Notes on Stanza 3

"And so he was quiet": Tom's submission to what Bloom calls the speaker's "prophetic and menacing sublimity" (Bloom, p. 6) is almost complete. But the "illogic"--Bloom's word again--of the sweeper's counsel of resignation returns with psychic force in Tom's dream. Hearthsides are the proverbial site of intimate conversation, of comfortable disclosure, where the weariness and chill of London's 18th-century street life could go up in smoke.

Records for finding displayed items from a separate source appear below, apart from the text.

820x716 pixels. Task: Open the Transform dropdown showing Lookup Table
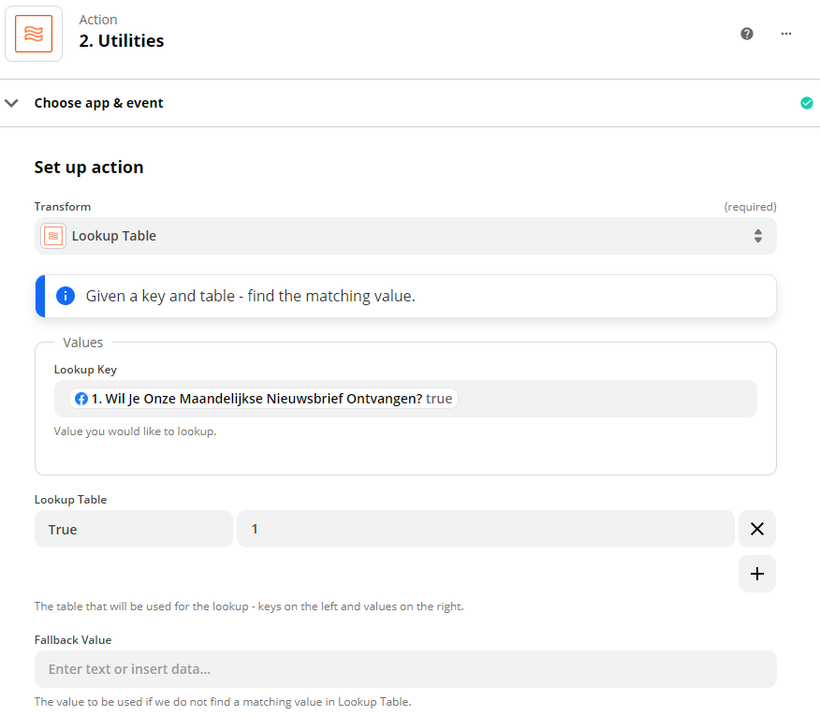pos(404,236)
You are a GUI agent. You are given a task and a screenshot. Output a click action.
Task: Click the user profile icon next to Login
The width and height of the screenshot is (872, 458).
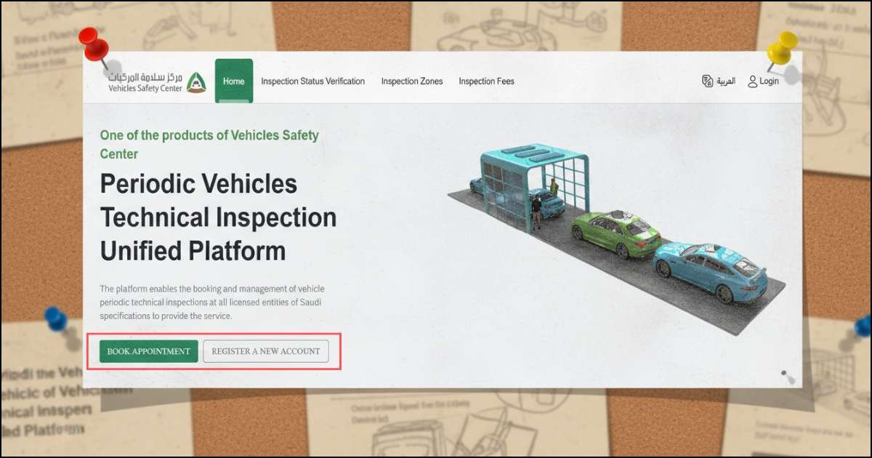point(753,81)
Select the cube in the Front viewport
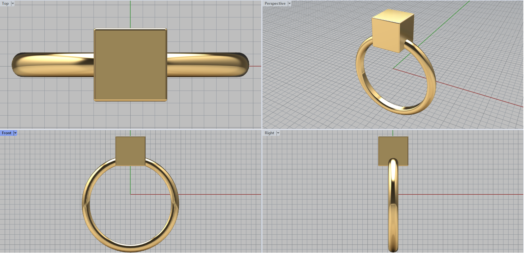 pyautogui.click(x=130, y=151)
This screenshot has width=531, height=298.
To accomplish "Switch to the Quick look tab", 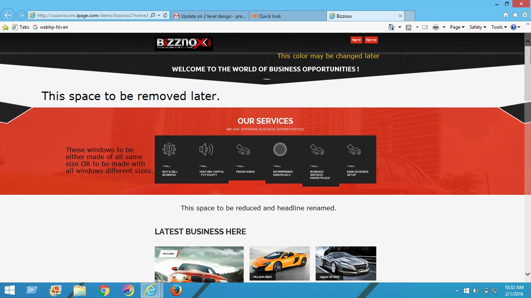I will point(288,16).
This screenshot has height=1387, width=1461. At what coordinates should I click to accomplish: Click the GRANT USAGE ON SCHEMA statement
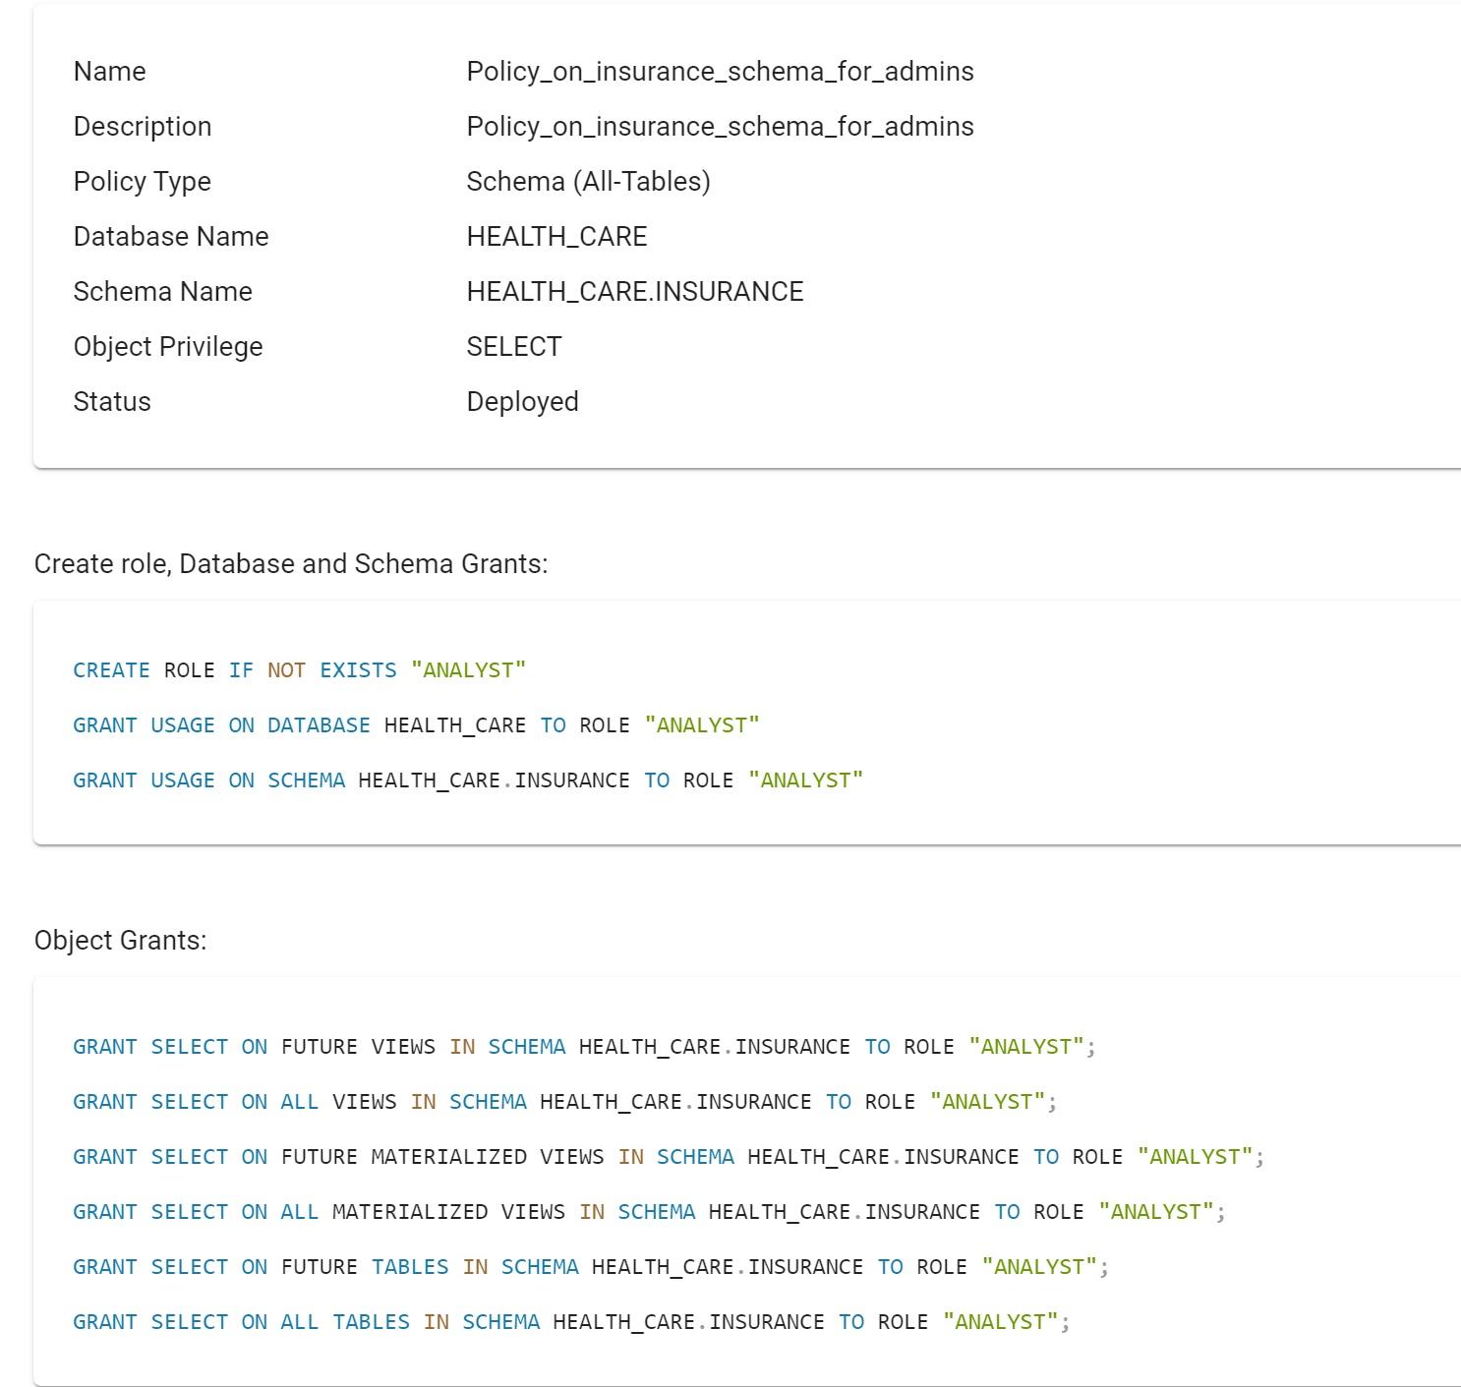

For Tom, though, a mere child who, by accident of birth or misfortune, finds himself exiled from the fireside, the irrationality of his situation cloaks itself in a dream, reported, not by himself, but by the poem's speaker: "thousands of sweepers ... / Were all of them lock'd up in coffins of black[.]" To the sweepers the hearth is a cinder-floored maw that opens, quite literally for most, into death; the chimneys are coffins of black. And a child, continually blackened with carcinogenic soot, might also be said to occupy a corporeal coffin of black.

The overdetermined dream makes no distinction: in its literalness, and platitudinous religiosity, it restates the irrationality of Tom's innocent perception of his lot in life, while beneath it--beneath it all--the "rationalism" of the era's political economy buoys up a system that finds symptomatic expression in the quasi-religious consolations of the dream.